Sur son ordinateur, en éditant la facture, Serre buta sur la date du 22 octobre, une date anniversaire dont il se rappelait soudainement. Voilà dix ans qu’il était venu s’installer ici. Dix ans jour pour jour ! Un éclair de nostalgie traversa l’homme encore jeune, une fulgurance qui lui fit monter la larme à l’œil. La piqûre émotive ne dura pas. Il s’égaya du chemin parcouru. Voilà dix ans qu’il se réjouissait enfermé dans son château de solitude.  Evariste Serre n’était pas vieux, la quarantaine à peine. Il jouissait du bonheur tranquille dont il avait rêvé, l’élevage et la nature le comblaient. Dix ans tout de même ! Il recopia rapidement les chiffres sur le clavier et déboucha la bouteille d’une prune qu’il avait lui-même distillée.
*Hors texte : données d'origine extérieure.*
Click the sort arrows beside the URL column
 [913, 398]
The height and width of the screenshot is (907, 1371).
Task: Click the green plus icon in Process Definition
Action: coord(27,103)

Coulant dans son fauteuil, le verre à la main, il projeta de vagues souvenirs dans les flammes.  Marley posa la tête sur son genou. Serre le caressa en somnolant. Sa main dispersa les cendres. Le chien le suivit dans la chambre et se coucha à ses pieds.
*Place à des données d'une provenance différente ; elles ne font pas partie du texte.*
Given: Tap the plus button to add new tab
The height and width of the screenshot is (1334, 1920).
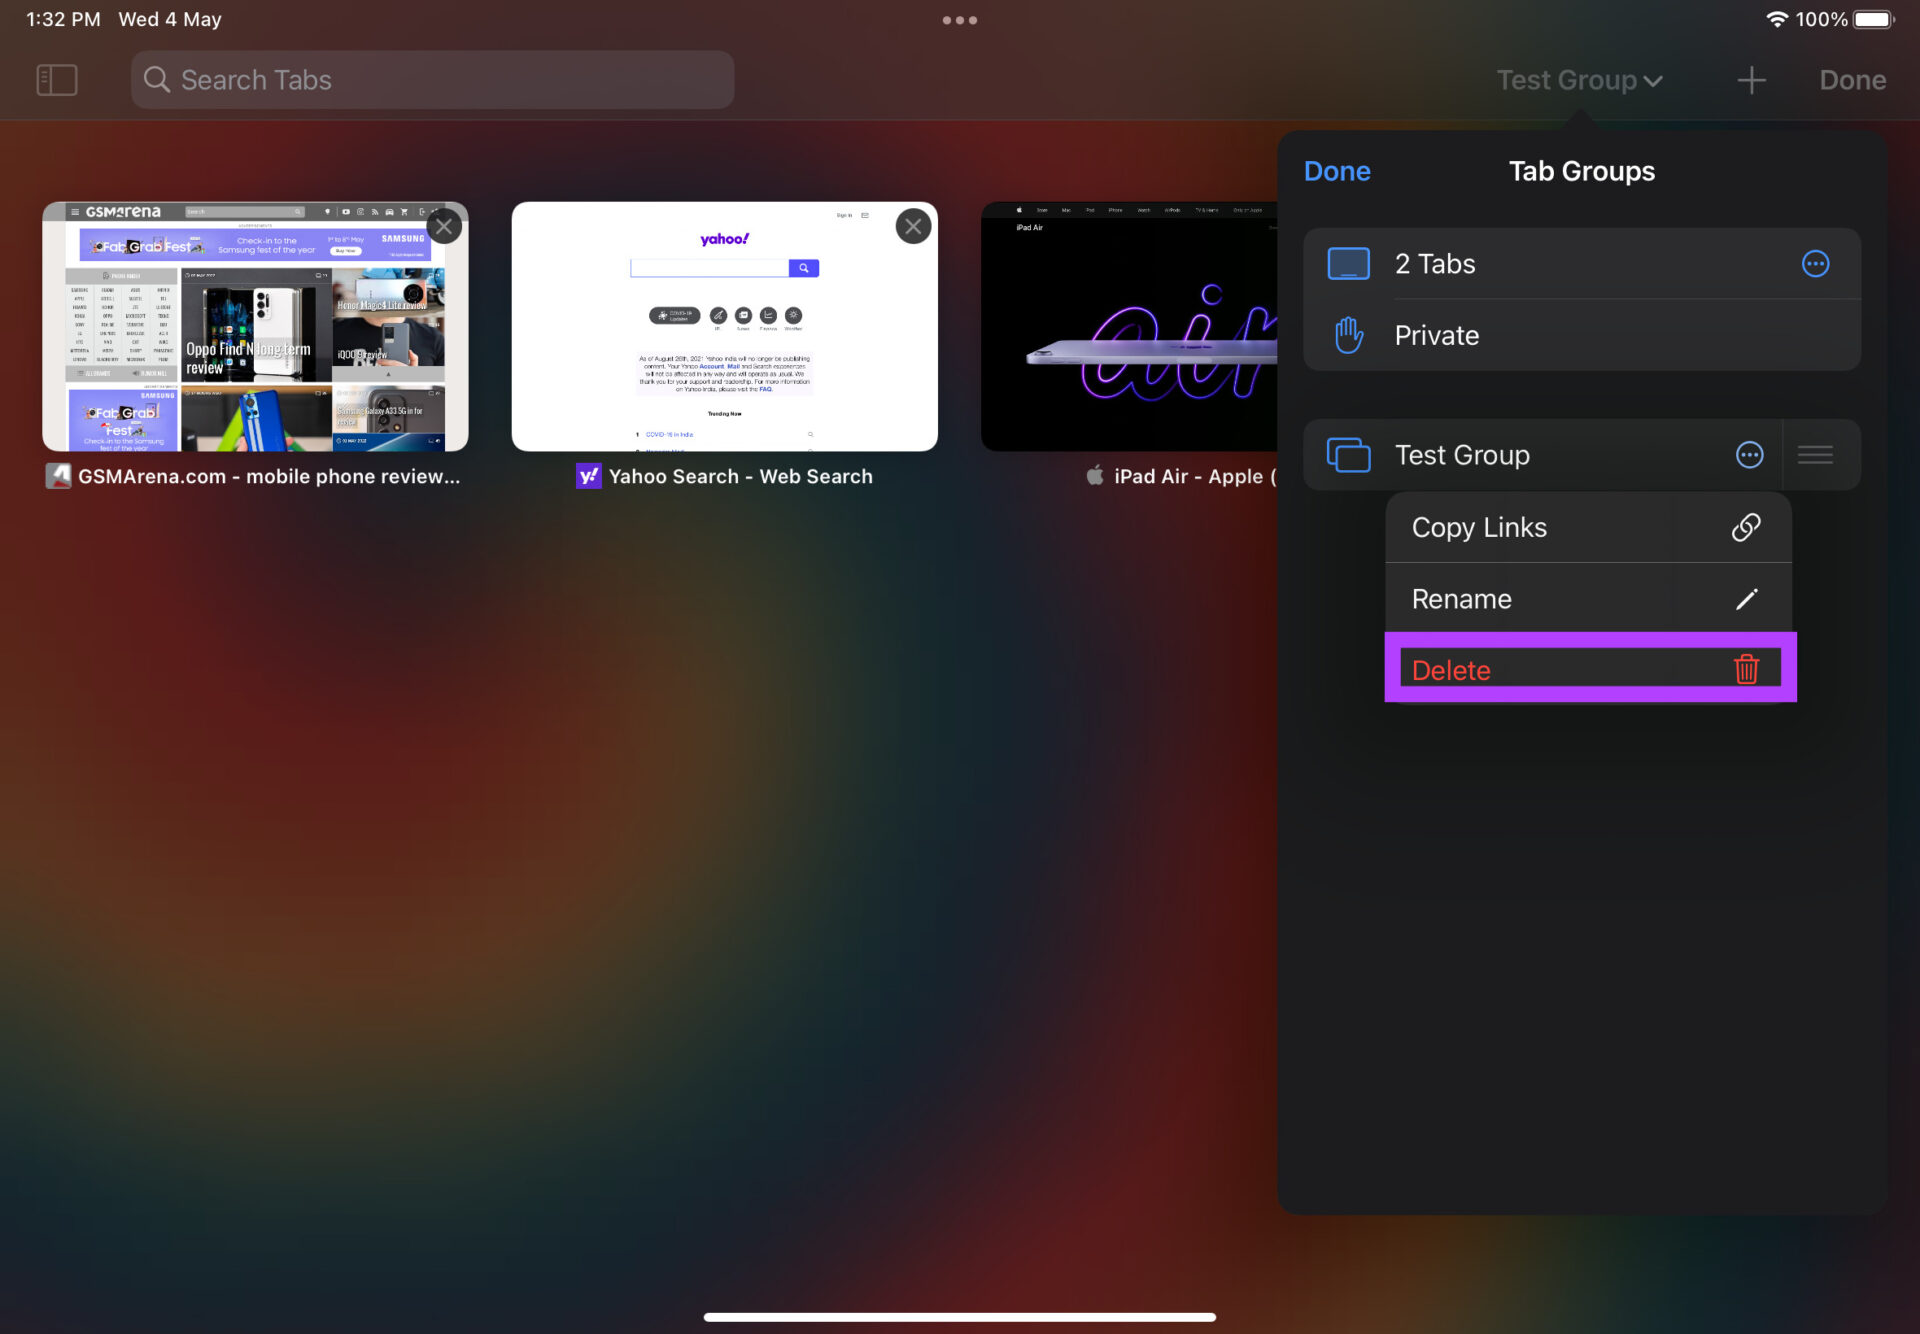Looking at the screenshot, I should pos(1752,79).
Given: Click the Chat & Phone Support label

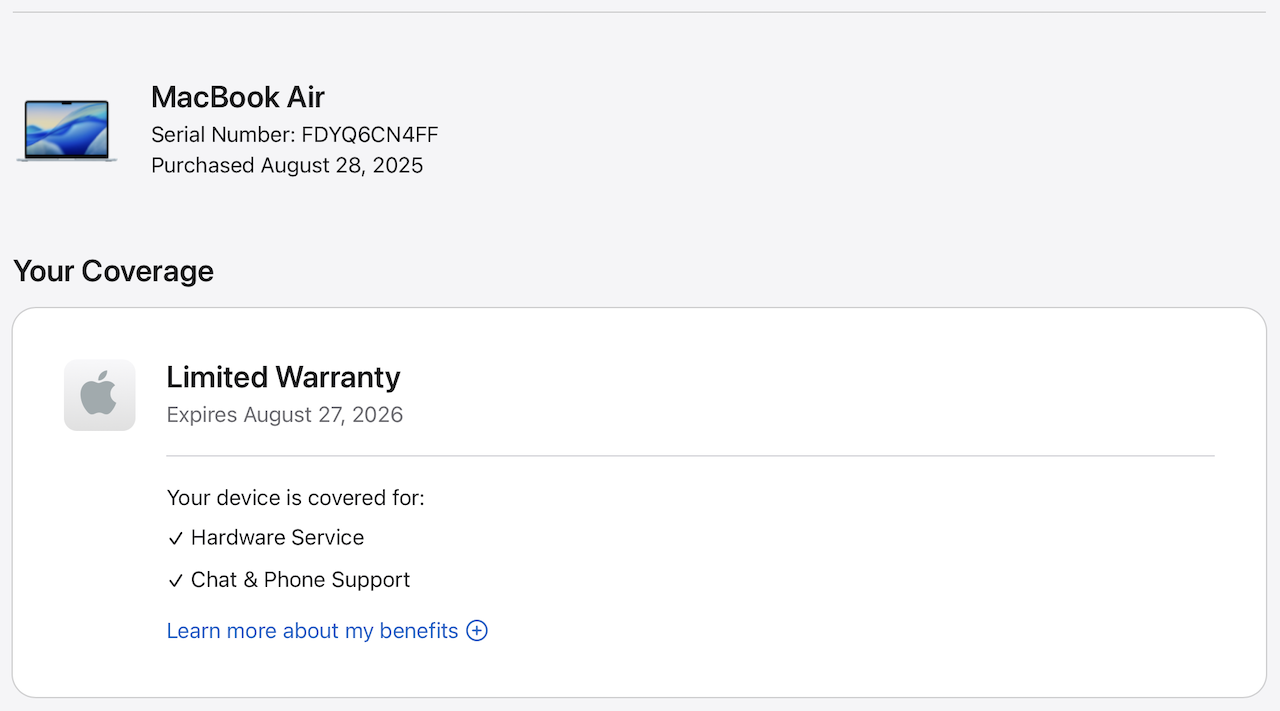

Dehors, le vent était tombé, le brouillard se faufilait entre les arbres. Les troncs flottaient dans la lumière spectrale de la lune. Serre pensait ne pas dormir alors qu’il ronflait profondément, assommé par les verres de prune. Il entendit des branches qui craquaient et un envol d’oiseaux soudain, des hululements, des grattements, les bruits familiers de la vie sauvage qui marquait son territoire. Deux yeux brillèrent dans l’obscurité. Marley se leva, partit et revint renifler le visage de son maître. Serre finit par le suivre au milieu des bois. Le chien courait en aboyant après les polypores qui poussaient sur les arbres  malades, à l’agonie ou déjà morts. Le lendemain, Serre s’étonna de ce rêve, car dans la forêt il retrouva certains champignons que Marley lui avait montrés. Le chien à présent indifférent glapissait dans les feuilles pour attirer son attention, mais le berger fixait les polypores. Certains tournaient en colimaçon comme des marches sur les troncs, d’autres s’ouvraient en plateformes panoramiques. Il y en avait justement un très impressionnant à hauteur de jambes qu’il cueillit en sautant dessus.